[Collected data entries]
════

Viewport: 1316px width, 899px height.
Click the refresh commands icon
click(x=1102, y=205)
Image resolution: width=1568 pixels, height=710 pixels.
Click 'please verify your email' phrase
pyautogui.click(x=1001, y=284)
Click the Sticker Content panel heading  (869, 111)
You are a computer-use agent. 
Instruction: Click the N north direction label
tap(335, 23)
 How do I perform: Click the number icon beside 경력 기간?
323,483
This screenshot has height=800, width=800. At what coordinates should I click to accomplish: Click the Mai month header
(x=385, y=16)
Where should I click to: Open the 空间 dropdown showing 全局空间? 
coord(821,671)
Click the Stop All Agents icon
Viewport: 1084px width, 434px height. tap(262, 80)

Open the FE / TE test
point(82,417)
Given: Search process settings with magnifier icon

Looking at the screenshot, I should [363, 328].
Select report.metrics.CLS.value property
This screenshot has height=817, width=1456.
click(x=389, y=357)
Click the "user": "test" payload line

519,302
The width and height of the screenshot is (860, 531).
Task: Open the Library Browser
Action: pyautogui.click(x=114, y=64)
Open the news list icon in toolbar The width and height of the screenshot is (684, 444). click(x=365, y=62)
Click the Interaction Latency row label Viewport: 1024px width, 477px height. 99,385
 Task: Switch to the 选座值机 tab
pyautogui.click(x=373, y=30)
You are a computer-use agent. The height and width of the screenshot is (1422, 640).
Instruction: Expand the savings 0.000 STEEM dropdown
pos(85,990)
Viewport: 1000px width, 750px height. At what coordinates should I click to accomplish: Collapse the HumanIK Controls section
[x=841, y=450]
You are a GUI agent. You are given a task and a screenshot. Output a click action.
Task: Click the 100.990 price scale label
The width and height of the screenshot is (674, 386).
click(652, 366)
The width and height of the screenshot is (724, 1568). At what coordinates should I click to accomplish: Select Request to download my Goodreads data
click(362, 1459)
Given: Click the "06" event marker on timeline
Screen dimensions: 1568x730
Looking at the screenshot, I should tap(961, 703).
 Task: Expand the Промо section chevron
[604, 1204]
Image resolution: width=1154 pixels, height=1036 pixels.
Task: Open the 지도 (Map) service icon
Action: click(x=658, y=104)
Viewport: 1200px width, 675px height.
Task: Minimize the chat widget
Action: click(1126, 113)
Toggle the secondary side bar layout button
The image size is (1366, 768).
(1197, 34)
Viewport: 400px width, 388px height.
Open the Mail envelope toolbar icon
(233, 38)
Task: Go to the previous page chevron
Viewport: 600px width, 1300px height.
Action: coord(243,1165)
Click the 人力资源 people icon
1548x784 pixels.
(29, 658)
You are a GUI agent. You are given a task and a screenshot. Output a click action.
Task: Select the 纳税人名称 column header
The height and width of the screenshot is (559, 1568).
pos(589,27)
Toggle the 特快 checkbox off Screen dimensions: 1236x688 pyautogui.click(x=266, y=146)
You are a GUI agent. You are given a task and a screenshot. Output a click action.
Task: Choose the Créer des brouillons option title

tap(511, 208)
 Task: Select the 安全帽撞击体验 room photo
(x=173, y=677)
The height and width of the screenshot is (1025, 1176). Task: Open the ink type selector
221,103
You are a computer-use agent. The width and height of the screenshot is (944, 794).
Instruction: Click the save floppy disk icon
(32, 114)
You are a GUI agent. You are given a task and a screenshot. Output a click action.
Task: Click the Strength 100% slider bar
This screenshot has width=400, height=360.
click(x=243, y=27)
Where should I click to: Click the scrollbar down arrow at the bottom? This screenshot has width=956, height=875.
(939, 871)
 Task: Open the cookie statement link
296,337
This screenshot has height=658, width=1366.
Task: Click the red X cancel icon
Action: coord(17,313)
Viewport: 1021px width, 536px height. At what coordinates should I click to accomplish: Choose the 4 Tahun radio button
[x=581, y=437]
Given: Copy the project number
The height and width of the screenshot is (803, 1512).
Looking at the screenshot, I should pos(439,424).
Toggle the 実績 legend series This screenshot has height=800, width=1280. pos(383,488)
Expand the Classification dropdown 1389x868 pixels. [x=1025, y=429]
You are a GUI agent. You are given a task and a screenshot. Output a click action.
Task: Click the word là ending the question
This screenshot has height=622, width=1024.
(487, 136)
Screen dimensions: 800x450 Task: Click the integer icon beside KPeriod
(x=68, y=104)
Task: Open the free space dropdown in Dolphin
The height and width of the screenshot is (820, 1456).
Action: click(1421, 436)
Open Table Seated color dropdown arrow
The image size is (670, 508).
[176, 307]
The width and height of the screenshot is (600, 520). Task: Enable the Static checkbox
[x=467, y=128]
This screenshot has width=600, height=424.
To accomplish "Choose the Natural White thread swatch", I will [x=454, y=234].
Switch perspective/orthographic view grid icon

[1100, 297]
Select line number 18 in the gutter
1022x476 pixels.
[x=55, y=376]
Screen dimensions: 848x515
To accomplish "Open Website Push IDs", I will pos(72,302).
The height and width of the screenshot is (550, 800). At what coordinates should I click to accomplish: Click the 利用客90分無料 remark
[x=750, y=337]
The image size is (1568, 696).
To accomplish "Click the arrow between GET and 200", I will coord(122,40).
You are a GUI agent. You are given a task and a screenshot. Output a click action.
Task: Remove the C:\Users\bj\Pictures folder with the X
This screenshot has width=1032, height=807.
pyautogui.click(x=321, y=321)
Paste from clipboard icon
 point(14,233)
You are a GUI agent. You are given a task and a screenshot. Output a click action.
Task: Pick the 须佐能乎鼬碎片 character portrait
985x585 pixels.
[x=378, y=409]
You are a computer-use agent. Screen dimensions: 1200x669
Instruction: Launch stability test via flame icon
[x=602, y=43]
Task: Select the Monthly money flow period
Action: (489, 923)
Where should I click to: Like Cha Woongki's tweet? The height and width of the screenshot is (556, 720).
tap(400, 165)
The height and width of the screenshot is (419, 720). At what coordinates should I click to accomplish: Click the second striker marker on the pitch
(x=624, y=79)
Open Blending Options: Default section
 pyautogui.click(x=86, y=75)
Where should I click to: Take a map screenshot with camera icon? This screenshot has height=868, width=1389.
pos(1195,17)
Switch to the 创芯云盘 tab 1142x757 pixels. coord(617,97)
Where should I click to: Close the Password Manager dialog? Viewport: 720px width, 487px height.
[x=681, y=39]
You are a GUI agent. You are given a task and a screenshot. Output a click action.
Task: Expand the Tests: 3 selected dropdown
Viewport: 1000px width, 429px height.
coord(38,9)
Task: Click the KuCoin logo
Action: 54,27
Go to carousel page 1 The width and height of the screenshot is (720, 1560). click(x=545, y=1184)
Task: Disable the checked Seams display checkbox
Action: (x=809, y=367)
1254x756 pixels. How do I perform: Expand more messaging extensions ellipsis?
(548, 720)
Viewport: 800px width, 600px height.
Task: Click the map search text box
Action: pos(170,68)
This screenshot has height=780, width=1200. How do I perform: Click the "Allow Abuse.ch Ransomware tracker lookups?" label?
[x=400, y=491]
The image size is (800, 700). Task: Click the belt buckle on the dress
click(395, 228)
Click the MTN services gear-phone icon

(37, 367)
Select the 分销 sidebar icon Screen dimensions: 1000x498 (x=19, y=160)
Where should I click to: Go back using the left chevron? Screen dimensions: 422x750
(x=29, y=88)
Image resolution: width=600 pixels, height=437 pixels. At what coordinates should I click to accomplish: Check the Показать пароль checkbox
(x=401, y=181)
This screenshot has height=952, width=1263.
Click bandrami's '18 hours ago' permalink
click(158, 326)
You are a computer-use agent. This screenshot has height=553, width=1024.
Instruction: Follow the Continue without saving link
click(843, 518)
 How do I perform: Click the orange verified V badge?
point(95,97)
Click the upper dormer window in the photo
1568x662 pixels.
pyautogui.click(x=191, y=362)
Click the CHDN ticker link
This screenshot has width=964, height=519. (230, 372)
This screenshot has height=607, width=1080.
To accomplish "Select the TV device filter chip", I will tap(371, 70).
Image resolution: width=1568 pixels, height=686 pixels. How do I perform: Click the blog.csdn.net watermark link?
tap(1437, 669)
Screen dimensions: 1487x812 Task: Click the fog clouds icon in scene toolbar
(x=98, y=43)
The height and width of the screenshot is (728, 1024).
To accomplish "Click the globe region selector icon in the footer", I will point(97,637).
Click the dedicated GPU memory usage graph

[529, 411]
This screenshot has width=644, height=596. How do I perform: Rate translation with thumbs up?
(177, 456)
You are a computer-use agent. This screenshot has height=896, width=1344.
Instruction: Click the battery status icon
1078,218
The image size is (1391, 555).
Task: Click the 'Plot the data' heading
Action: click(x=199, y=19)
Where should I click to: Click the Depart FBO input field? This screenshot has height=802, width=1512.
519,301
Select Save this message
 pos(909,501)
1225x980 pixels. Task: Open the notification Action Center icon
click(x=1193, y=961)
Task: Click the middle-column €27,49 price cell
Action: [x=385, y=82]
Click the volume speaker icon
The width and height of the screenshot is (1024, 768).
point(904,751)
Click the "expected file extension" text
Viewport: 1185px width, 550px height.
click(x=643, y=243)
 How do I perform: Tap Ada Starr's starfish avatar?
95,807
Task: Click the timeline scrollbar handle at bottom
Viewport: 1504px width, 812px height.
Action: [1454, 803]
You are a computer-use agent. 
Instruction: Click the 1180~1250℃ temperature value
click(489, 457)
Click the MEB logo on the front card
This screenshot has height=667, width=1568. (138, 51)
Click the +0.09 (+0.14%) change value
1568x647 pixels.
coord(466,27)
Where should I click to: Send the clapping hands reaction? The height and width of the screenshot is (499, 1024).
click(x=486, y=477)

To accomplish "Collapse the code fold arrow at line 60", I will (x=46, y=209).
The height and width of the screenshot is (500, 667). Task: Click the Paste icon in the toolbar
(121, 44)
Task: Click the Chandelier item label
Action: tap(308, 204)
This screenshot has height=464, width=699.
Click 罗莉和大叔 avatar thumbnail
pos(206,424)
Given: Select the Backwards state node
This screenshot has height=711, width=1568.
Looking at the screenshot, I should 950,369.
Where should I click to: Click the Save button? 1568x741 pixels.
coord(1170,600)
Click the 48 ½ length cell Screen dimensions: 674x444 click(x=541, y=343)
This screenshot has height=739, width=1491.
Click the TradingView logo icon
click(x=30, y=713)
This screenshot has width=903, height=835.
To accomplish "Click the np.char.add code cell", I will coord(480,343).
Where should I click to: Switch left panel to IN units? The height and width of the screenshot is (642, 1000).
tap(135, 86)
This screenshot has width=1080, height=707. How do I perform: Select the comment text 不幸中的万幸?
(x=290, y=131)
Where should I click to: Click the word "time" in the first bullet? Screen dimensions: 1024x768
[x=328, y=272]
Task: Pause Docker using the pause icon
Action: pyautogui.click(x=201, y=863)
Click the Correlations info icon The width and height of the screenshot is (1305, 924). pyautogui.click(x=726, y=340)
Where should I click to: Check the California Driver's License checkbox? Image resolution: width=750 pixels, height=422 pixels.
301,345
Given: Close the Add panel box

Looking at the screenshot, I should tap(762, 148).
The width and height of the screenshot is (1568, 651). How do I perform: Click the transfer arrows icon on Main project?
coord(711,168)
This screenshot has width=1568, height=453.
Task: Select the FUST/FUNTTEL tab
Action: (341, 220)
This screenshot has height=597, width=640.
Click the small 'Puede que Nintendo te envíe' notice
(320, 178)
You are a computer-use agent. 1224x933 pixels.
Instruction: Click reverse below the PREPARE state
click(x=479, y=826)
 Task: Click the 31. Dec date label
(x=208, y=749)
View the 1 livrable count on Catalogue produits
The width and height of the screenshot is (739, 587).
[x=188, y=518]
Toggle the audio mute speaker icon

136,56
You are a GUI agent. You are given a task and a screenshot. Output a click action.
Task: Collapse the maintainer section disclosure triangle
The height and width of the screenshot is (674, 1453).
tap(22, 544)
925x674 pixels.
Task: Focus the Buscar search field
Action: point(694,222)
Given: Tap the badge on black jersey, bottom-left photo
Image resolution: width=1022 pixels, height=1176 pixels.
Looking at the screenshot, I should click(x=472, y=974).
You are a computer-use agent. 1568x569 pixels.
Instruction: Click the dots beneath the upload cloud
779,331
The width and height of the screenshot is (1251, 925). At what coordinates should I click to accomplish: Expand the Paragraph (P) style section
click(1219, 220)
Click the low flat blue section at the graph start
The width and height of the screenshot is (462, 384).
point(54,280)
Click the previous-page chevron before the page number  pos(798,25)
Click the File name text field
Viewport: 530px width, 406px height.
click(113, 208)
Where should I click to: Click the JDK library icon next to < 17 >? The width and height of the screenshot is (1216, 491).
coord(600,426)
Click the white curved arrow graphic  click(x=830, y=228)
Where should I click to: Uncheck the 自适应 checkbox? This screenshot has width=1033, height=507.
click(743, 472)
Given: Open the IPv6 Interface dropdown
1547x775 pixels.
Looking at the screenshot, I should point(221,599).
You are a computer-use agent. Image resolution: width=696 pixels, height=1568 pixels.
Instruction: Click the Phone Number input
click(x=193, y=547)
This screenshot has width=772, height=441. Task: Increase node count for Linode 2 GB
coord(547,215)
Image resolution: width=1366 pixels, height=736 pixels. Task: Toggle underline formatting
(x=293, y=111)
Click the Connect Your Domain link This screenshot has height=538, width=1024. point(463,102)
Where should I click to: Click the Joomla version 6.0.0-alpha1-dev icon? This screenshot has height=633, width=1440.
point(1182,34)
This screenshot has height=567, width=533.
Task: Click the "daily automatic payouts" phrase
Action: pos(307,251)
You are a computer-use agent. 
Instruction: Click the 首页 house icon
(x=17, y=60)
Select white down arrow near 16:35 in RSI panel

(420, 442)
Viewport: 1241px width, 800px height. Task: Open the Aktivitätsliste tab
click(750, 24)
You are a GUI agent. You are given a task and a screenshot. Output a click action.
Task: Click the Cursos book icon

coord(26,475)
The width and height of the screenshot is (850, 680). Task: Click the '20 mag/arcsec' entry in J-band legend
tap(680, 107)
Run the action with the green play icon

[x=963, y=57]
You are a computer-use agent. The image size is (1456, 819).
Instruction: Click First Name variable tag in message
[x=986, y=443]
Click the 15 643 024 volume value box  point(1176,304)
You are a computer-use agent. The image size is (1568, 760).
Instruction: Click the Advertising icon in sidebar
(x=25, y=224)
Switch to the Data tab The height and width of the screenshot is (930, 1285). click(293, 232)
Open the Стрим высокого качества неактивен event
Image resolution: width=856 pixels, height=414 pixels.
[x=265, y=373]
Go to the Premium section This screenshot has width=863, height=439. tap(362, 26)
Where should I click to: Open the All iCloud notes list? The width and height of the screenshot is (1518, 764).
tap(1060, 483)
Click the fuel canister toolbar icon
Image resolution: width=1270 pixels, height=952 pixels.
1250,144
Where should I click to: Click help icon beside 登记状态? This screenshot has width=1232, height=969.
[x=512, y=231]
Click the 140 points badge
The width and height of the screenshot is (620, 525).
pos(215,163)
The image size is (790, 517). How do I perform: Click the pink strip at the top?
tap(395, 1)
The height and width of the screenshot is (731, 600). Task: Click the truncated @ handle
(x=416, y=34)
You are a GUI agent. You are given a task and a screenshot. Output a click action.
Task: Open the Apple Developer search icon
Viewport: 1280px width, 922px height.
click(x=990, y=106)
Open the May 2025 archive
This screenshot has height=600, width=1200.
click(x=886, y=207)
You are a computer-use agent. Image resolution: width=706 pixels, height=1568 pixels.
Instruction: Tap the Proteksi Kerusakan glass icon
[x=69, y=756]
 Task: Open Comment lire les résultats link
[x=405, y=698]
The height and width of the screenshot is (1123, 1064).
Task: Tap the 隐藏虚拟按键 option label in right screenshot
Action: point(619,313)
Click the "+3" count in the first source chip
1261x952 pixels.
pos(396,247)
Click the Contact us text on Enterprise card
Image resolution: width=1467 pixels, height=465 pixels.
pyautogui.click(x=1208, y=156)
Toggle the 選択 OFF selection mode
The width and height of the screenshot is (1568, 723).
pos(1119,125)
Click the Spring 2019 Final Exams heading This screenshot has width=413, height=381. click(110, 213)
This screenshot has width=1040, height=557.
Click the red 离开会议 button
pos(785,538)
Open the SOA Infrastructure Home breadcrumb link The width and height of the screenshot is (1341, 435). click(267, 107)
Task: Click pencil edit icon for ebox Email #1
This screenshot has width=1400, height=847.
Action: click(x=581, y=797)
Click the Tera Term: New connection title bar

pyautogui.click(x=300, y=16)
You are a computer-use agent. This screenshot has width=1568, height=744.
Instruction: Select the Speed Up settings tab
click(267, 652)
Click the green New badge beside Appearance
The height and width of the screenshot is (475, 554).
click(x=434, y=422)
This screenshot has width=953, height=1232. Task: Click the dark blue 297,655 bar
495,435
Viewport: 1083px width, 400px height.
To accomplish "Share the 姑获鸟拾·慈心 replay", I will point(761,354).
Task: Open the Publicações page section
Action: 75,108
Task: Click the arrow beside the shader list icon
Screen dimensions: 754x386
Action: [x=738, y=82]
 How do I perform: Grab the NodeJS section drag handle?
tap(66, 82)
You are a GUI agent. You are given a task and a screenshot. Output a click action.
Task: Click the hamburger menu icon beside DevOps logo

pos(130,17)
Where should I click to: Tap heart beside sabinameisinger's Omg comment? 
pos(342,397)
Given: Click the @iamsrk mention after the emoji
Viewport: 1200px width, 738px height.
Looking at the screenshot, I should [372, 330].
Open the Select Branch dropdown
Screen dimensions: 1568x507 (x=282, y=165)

════

**Exercise instructions**
Show every line above in which the word "chip" is found.

**The completed task**
To accomplish "Select the TV device filter chip", I will tap(371, 70).
Click the "+3" count in the first source chip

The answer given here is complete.